Here are 5 reasons you should still be leashing your dog:
- Unforeseen loud noises or animals. You may have trained the ‘heel’ common to high heavens which is wonderful! However, sometimes snakes, squirrels or even random bangs or fireworks can pop up during a walk which you may not have trained for. Even obedient dogs can be startled and go into flight mode at the sound of a fire cracker.
- Protected Habitat. Lots of areas that are designated ‘on leash’ have wildlife areas to protect. Have you ever seen a healthy tree out front of an apartment building? Likely not because it’s constantly getting peed on by dogs. Rehabbing a forest takes time and means no dogs (or humans!) should be stomping around and doing their business everywhere.
- Reactivity. This is the biggest reason in my opinion and my biggest pet peeve. It’s wonderful that your dog is a social butterfly but you have to respect the fact that not all dogs (just like people) want to meet. Dogs are very similar to people in the fact that some are shy, introverted, prefer to be around their friends and not meet strangers. Heck I’m one of those people, I hate small talk! Some dogs are also working on their self esteem and need space on walks thus are considered ‘reactive’. It is EXTREMELY detrimental for a loose dog to run up to a reactive dog who is still on leash. The outcome could be disastrous, even deadly because a reactive dog needs SPACE to feel SAFE. When a reactive dog is on their leash, they can’t control the amount of space they can get (FLIGHT) in order to feel safe so they are only left with one thing (FIGHT). So you screaming ‘don’t worry, my dog is friendly’ means nothing to the owner of that dog, if anything it means something bad is about to happen since it signals that your dog is likely going to miss all the cues the reactive dog is giving and still come say hello. Reactive meetings can happen to ANY DOG, any size and of any breed but unfortunately a bigger dog will almost always be ‘the bad guy’ in an altercation of this type which is very unfair when all they were asking for and needing was space. Think about it, If you kept telling someone to leave you alone and they didn’t listen and they kept harassing you, wouldn’t you punch them in the face? Same deal. People with reactive dogs find solace in ‘on leash’ dog areas because they can generally guarantee that they’ll be able to control the environment, thus keep their reactive dog feeling safe and under threshold.

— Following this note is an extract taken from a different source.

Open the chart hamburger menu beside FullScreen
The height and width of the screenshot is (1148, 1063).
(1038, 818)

- Accidentally signaling other owners. Now I’m sure you’re thinking ‘well my dog never goes up to other dogs and I have perfect voice control because I’m an excellent trainer! Again, this is great news and I’m glad you’re an excellent trainer but you have to remember that we’re all human and tend to default to following eachother’s lead. When I used to be a bartender, I would HATE IT when someone would order a Cesar because I knew the second I would make one and it would be on display at the event I was tending to, that it would trigger others to be like ‘oh yea!! I want that too!’. This happens in ‘on leash’ dog areas as well. Sometimes signage isn’t clearly displayed everywhere so owners will generally follow suit as to what they already see. If they see you and your perfectly obedient, voice controlled dog ‘off leash’, that could signal to them, ‘oh great, I’ll let Rover off too!’. However, maybe Rover isn’t as well behaved as your dog and runs straight towards someone else with a reactive dog.

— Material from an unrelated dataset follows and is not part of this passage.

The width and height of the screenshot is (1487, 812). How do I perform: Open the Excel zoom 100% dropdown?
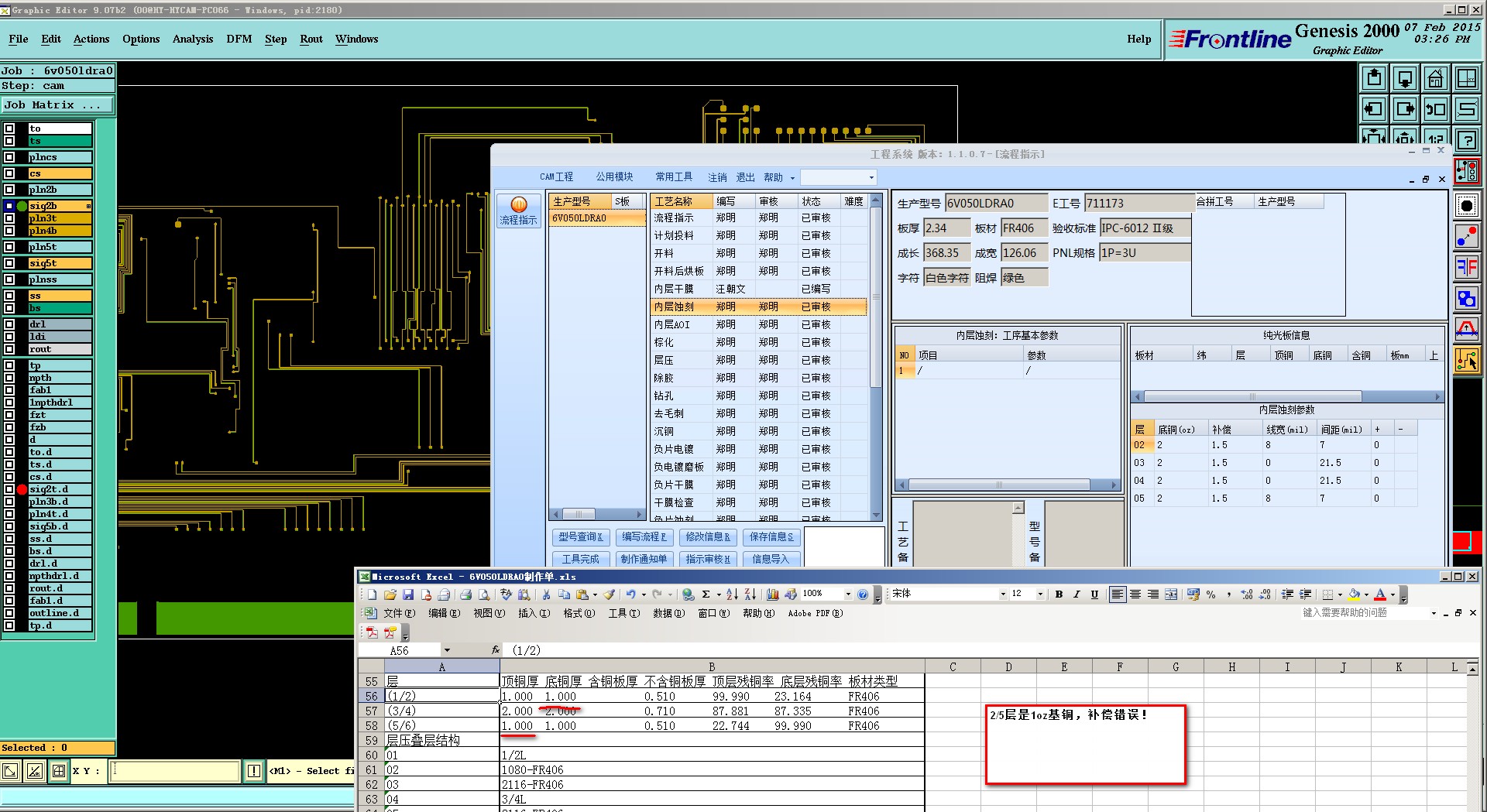tap(848, 594)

- Riling dogs up. My dog just had surgery so it’s important to keep her calm so she doesn’t rip her stitches. Even though she’s a very mellow dog, she can still get riled up from an off leash dog running around getting ‘zoomies’. I’m a firm believer that other dogs can tell and understand that other dogs are off leash and this can cause confusion and frustration on the dogs part since they just want to run off and join in the fun. Not to mention even just to a regular citizen it can be unnerving having an off leash dog running around not knowing if they’re accidentally going to bowl me over! Or worse, maybe someone is afraid of dogs!
All in all, please understand that it’s great that you have great control of your dog but there’s no reason to show it off at the detriment of others or the habitat. Even super amazing dog trainers won’t walk their dogs off leash in designated ‘on leash’ areas because they understand the detriment it can have on others so please know that when I see you walking your dog off leash In an undesignated area, I’m not impressed by your training skills and that it’s actually quite the opposite, it showcases to me that you’re an amateur.
p.s obviously if nobody is around and won’t be for awhile, it’s not the HUGEST deal to let your dog off leash but out of respect you should be leashing your dog the second you see someone else.